Es lässt sich über Atmosphären nicht wirklich sprechen, darüber kann nur geschwiegen werden. Allerdings kann exemplarisch eine Verdichtung vorgenommen werden, die wie ein Plakat für das steht, was nicht ausgesagt werden kann. Der Kniefall von Willy Brandt in Warschau ist hierfür ein bekanntes Beispiel. Die damalige Atmosphäre ist mit dieser Geste in keiner Weise analysiert oder beschrieben. Der Kniefall ist quasi die Bewegung, die den neu entstandenen Räumen entspricht. Weil die Menschen Teil dieser Räume sind, spüren sie diese passende Bewegung wie einen eigenen körperlichen Vorgang und fühlen sich bestätigt. Das scheint das Faszinosum von Stimmungen und Atmosphären zu sein, dass nämlich das Äußere auf das Innere wirkt und gleichzeitig Inneres und Äußeres dieselbe Bewegung zu vollziehen scheinen. Wer zum Beispiel im Bahnhof in einem Zug sitzt, auf den Zug im Nebengleis schaut, der anfährt, kann nicht entscheiden, ob der eigene oder der andere Zug sich in Bewegung gesetzt hat. Dieser Zustand kann in herkömmlicher Weise nicht beschrieben werden. Der Effekt kann erklärt werden, doch das Erleben changiert ständig. Im Augenblick dieses Erlebens gibt es keine andere Erfahrung.

Stimmung verführt

Wird eine Stimmung sehr stark erlebt und jemand findet eine gute Plakatierung hierfür, kann dies als eine starke Meinung verstanden werden, weil sie sich stimmig anfühlt.
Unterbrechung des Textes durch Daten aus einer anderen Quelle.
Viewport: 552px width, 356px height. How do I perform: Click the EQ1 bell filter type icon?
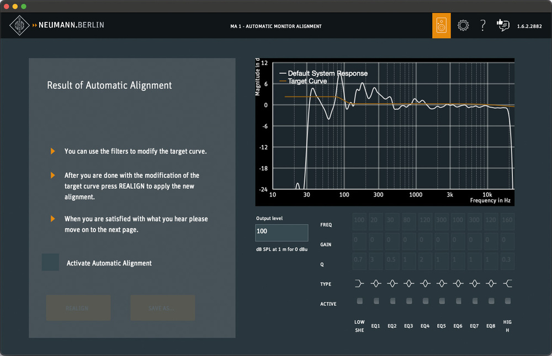[x=376, y=284]
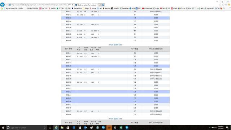231x130 pixels.
Task: Open a new browser tab
Action: click(100, 5)
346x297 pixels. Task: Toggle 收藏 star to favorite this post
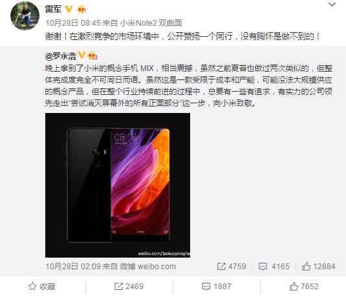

Es handelt sich jedoch gar nicht um eine Meinung, sondern um eine Verdichtung, die nur zu dieser Stimmung passt. Kleine Veränderungen können ein solches Gefüge vollkommen verändern. Musik hört sich zum Beispiel anders an, wenn die Wände rot statt braun gestrichen wären. Ein Wein schmeckt in einem schwarz gefärbten anders als in einem durchsichtigen Glas. Die Verführer sind daher nicht diejenigen, die Atmosphären schaffen und Gefühle evozieren. Kritisch betrachtet werden müssen die, die für eine Stimmung plakative Begriffe massiv hervorbringen. In Diskussionen, die nicht wirklich ein Austausch sind, findet man daher oft das Phänomen, dass bestimmte Begriffe immer wieder genannt werden, die wie eine Meinung gehandelt werden. Durch eine ständige Wiederholung wird die bestehende Atmosphäre festgelegt. Es ist nicht mehr die exemplarisch plakative Geste, sondern die Umkehrung einer Stimmung in eine Meinung. Die Stimmung wird missbraucht, die Gefühle aufgeladen und die Einengung auf einen Begriff in einen Widerstand verwandelt. Weil die „falsche“ Plakatierung die Stimmung erstickt, wird umso mehr das angestrebt, was als überzeugende Meinung gilt, da das heftige Kämpfen für diese Meinung mit der Stimmung verwechselt wird oder der Glaube besteht, dass durch ein hartnäckigeres Insistieren die ursprüngliche Stimmung verstärkt werden könnte.

 

Heinz Bude, 2016. Das Gefühl der Welt. Über die Macht der Stimmungen. München: Carl Hanser.

Hermann Schmitz, 2016. Atmosphären. Freiburg / München: Karl Alber.